The main criteria for differentiation between governmental, quasi-governmental and voluntary health agencies are the funding sources and system, subjects of administration. Their common aim is to develop a community’s ability to solve the health-related issues effectively. Governmental agencies build up an inherent sector of the entire governmental structure, managed by the state officials and funded by tax dollars. Quasi-governmental agencies represent a mixed form of administration, that comprises some official tasks and responsibilities, partially governmental funding, but at the same time are able to operate independently. As for the nongovernmental health agencies, they receive their donations only from private sources and act without any control from the government.
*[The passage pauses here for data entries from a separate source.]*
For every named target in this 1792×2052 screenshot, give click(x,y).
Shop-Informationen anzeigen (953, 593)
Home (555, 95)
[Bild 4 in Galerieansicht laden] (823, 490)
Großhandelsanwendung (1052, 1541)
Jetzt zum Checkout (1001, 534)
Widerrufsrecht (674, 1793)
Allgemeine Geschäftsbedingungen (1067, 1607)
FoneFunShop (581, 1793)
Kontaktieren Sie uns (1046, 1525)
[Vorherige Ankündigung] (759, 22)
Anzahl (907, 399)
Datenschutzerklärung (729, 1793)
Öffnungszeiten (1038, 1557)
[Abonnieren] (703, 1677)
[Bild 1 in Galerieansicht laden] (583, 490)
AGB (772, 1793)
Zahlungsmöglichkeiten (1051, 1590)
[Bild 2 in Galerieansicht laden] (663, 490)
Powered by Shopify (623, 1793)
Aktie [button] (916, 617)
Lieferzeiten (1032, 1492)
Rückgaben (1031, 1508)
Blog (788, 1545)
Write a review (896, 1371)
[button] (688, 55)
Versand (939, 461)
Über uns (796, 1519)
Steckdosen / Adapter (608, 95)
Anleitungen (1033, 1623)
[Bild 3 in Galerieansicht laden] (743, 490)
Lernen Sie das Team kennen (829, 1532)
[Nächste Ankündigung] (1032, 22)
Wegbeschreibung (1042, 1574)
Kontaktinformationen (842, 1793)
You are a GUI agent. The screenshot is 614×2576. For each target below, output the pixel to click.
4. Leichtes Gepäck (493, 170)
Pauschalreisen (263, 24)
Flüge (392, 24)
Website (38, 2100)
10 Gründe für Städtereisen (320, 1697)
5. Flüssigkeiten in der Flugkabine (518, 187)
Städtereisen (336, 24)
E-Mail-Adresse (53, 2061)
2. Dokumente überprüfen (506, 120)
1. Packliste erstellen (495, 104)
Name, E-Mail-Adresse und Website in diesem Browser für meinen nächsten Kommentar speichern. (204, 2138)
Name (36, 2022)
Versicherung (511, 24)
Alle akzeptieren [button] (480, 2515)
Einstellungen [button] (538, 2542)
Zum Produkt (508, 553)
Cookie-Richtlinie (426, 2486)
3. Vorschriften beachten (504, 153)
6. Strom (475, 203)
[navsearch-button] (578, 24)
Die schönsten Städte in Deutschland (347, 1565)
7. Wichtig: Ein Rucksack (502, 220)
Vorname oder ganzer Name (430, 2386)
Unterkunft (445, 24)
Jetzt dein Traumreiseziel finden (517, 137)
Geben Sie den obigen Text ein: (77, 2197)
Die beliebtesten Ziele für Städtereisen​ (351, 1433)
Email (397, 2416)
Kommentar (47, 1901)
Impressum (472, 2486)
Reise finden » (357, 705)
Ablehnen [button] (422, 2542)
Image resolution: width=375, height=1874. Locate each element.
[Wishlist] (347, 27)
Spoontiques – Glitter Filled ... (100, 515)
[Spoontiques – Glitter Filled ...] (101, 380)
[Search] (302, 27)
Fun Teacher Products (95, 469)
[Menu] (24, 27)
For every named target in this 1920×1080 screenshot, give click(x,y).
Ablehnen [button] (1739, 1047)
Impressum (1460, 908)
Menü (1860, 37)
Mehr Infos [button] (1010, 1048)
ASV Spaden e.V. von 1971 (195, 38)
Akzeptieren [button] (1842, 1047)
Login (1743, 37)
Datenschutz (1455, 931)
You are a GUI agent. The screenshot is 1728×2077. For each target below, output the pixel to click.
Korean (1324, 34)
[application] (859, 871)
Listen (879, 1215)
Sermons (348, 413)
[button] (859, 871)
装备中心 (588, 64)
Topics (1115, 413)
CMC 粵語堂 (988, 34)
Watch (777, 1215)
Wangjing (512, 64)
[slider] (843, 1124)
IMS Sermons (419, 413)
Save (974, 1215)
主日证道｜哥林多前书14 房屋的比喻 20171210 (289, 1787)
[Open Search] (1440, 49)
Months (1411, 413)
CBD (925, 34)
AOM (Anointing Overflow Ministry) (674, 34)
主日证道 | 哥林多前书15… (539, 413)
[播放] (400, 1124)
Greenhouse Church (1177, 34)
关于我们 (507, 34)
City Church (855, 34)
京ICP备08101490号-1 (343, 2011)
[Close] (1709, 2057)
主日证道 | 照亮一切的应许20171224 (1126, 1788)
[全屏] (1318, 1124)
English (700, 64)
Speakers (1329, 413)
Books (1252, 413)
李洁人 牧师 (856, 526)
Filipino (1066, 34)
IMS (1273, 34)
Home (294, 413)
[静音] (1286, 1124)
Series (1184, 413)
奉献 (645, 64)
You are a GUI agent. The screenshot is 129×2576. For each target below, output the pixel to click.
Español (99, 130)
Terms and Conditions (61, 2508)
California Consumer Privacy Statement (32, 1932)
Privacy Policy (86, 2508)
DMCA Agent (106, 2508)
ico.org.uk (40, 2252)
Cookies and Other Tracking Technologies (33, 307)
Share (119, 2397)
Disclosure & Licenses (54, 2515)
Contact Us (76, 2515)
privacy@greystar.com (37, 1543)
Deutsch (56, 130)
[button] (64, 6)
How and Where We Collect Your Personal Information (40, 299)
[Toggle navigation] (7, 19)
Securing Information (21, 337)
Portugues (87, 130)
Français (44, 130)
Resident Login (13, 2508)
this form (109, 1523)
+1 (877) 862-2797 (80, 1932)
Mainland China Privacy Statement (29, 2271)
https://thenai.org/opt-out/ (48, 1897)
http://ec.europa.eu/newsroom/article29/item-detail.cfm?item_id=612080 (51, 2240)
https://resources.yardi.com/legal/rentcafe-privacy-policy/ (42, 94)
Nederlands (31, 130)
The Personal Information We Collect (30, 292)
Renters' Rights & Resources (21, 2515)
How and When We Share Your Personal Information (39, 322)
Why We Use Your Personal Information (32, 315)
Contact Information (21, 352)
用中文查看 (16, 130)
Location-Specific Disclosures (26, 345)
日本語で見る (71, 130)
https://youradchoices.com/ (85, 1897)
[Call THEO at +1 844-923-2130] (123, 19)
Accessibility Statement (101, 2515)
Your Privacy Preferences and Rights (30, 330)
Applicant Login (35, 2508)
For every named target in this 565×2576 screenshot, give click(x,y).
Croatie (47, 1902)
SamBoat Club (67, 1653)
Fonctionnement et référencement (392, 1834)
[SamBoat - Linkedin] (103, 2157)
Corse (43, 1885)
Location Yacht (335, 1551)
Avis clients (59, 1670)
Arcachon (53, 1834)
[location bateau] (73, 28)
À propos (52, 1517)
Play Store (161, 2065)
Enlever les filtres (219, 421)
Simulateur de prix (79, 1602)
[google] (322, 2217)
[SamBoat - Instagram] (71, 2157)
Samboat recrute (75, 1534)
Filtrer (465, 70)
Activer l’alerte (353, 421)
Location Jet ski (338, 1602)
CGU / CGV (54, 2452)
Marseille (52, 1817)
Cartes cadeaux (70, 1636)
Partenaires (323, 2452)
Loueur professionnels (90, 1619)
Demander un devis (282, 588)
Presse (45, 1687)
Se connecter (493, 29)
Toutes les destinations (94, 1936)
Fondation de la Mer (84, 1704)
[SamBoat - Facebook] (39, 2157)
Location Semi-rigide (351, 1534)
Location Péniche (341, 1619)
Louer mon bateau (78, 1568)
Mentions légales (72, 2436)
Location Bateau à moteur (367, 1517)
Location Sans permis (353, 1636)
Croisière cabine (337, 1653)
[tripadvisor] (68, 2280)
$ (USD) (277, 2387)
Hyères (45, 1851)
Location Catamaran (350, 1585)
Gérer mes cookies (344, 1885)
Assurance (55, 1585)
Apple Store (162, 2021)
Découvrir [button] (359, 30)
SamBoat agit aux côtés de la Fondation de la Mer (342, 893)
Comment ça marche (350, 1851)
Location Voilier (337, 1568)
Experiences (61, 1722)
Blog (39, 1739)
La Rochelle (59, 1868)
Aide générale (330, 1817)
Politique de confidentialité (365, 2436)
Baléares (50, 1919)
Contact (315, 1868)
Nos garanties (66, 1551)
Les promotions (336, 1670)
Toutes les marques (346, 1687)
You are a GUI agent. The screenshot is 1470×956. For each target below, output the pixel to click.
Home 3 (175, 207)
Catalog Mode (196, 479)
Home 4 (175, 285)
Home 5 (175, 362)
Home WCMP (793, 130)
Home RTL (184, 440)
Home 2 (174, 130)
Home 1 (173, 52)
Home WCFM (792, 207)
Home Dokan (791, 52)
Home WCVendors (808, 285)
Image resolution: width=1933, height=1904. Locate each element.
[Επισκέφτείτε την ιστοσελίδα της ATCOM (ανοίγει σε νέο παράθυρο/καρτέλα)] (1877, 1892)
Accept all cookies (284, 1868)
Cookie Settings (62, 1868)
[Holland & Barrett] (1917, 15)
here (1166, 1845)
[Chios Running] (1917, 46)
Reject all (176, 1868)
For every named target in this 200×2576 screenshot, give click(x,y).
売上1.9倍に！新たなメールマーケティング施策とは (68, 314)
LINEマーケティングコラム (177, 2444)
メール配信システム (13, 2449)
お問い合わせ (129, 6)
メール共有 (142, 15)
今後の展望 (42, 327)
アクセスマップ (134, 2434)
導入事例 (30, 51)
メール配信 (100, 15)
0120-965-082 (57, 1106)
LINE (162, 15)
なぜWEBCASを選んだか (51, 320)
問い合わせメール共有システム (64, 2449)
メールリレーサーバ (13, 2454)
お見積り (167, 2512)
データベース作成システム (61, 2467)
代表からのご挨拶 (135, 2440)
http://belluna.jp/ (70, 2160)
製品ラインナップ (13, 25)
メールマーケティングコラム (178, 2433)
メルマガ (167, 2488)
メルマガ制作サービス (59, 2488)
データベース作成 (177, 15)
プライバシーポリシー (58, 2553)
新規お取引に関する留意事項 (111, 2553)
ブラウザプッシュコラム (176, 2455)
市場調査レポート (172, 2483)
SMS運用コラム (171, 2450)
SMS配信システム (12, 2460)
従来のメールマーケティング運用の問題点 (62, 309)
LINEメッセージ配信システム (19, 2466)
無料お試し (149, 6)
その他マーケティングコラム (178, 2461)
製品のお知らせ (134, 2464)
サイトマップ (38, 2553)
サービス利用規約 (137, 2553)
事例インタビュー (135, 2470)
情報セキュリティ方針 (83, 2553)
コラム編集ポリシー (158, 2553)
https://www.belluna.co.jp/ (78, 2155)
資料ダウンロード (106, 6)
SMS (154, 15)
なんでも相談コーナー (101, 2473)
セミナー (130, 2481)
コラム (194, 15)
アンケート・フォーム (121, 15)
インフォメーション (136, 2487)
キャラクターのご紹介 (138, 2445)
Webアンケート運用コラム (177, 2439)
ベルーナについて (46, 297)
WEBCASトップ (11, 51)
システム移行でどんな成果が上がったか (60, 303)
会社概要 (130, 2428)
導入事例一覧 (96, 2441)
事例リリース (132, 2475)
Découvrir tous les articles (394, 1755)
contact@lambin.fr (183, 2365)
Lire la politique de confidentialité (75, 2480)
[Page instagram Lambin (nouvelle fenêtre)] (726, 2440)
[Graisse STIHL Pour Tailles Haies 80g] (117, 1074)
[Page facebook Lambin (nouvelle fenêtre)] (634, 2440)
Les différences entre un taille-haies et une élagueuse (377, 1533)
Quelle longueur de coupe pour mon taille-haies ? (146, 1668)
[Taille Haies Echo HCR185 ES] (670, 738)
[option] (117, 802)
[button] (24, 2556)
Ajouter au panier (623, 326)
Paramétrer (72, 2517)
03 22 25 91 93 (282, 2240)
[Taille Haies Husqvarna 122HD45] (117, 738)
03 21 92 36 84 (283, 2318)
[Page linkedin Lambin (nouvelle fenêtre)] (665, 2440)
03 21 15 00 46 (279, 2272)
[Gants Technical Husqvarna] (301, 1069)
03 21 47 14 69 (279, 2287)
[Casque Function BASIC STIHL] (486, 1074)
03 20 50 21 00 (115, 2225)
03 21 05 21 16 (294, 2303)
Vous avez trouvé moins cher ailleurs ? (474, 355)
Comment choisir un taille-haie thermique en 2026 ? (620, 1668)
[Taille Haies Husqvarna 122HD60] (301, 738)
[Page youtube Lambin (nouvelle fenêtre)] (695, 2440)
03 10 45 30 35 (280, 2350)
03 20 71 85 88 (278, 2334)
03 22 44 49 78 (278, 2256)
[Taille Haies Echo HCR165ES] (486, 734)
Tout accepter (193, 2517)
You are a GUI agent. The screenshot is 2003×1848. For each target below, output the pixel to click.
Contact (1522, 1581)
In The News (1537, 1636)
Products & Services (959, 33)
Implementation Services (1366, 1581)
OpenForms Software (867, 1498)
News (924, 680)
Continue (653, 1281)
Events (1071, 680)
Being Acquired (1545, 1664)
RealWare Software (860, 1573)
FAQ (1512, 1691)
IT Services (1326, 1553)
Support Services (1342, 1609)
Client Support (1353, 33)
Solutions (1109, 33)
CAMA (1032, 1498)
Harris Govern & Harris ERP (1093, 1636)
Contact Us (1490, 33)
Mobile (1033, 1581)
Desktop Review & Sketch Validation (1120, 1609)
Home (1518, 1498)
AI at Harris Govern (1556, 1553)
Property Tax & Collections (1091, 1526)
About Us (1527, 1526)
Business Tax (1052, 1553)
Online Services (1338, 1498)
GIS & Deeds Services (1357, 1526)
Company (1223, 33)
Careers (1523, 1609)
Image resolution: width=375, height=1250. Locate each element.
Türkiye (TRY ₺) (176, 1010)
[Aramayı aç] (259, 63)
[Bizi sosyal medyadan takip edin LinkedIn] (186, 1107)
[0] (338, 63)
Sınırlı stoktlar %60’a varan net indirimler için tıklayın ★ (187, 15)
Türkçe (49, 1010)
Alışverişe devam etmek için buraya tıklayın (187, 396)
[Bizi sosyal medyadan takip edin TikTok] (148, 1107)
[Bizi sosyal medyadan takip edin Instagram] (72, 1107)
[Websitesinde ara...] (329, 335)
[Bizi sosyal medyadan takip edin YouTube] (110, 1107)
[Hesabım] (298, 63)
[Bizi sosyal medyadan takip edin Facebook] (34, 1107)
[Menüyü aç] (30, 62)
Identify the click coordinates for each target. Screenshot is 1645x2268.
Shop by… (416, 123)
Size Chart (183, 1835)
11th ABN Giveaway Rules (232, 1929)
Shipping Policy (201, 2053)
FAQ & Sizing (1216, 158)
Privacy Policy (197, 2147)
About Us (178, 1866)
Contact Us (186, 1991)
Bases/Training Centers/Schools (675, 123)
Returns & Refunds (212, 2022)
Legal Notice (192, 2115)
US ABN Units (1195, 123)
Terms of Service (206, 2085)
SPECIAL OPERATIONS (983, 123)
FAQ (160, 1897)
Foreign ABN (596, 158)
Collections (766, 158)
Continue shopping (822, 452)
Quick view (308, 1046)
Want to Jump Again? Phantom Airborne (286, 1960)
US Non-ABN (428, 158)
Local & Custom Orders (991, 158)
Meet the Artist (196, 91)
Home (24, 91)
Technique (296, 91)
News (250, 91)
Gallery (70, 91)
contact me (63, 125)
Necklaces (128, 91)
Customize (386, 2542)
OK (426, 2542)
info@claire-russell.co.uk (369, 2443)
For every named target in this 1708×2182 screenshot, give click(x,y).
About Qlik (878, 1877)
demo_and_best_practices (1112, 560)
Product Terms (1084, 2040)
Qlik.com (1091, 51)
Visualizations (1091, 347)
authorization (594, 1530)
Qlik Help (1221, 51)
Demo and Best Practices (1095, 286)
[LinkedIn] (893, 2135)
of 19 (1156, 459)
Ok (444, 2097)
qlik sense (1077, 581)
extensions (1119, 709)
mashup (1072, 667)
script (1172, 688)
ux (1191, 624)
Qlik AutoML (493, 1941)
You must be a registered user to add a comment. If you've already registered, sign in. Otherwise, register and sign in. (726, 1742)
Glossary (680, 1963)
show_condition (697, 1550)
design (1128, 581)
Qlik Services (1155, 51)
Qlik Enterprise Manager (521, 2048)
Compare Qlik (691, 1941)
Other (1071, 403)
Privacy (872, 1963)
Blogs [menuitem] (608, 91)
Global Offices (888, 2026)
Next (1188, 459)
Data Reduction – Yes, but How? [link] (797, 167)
No governmental interference at all can be explained by the fact, that they are usually founded to fill the unmet needs in the community.
Risk Screening for Cardiovascular Disease and Diabetes in Latino Migrant Farmworkers: A Role for the Community Health Worker.
The latest study, conducted by Thomson, Snyder, Burt, Greiner and Luna (2015), aimed to compare the levels of medical and health competence of the community health workers (CHWs) and registered nurses (RNs), who were to test the risk of of cardiovascular disease (CVD) among the Latino migrant workers in the USA with the help of the ADA diabetes risk and non-laboratory tools. The researchers were interested, whether a regular Latino CHW can examine and identify the risk levels with the same accuracy and correctness as RNs do. Due to the lack of equipment and excessive financial needs for delivery of the professional medical care, it was necessary to prove, that a CHW could deliver the relevant knowledge scores, positive clinical outcomes and high-quality health education of the local community.
According to the results of the current studies, two groups of medical workers (CHWs and RNs) obtained quite similar results in their testing. The CHWs, for example, identified fourteen farmworkers with low risk of CVD, six patients with moderate scores and four people, who were at high risk. The data, provided by RNs, were exactly the same and all numbers and statistical figures were very close and almost equal. This fact serves as a reliable evidence for the high competence and professional accuracy of the CHWs, who usually get a limited education and orientation to provide the basic health services. Moreover, the Latino CHWs had less barriers to access and approach the studied audience of the Latino migrant workers in the USA, because they were primarily not viewed as outsiders and also an interpreter was not not needed during the procedure.
As for me, I will recommend such a program of utilizing the CHWs to GVAHEC, because it has a lot of advantages and allows to do realize the project faster and with less financial expenses. Of course, some more serious operations and deeper intervention would require professional medical representatives, but CHWs are able to provide a high-quality and effective screening of a number of diseases.
As for the current and coming demographic changes, I do not consider the significant shift in the population diversity to impact and complicate the entire health care system and education. There might be some obstacles of cultural and linguistic character, because people with different ethnical and national background conceptualize the world differently and also it would be rather a challenging task to deliver the most important issues to such a diverse community. Therefore, a notion of corporate culture and some universal system of health knowledge are to be created. Another demographic change, which will significantly impact the delivery of health education, is the aging of the nation, because older people are less capable and need enough of constant health care. Due to the eventual quantitative unbalance between young and older people in the society, it would be difficult to efficiently and sufficiently deliver the health education. Thus, some new technologies and mechanization are needed.
Public health setting seems to be the most effective strategy in the delivery of health education due to its large scope and various possibilities of interaction, but at the same time the worksite setting has recently shown positive results and significant achievements in this respect. People are mostly interested in effective setting of their own private life, building a healthy family and working for enough money to organize their high-quality life. Workplace is the second important place in one’s life after home and therefore, when getting and participating in different health programs during their working process and even getting some more opportunities for their family members, people start being actively involved in the whole health educational process.
Describe the role of health advocacy in HEHP. How does CHES do this? Define three specific competencies. (About one paragraph)
The primary task and objective of any health education specialist is to approach a person, effectively deliver the medical data and professionally promote health care, rights of the patient in order to improve the overall health policy and education. This service of promotion and protection of health care information is usually called health advocacy. Health Education and Health Promotion (HEHP) journal provides highly recommended and reliable scholarly sources to improve the level of health literacy among the community. Health advocacy is the primary goal of this publication and presents it as a competent database, which comprises different aspects of health sciences. As for the Certified Health Education Specialist (CHES), this tool delivers the health knowledge in a number of areas, including such competencies as planning of health education, research and evaluation of the health education, practical implementation of the health education and others.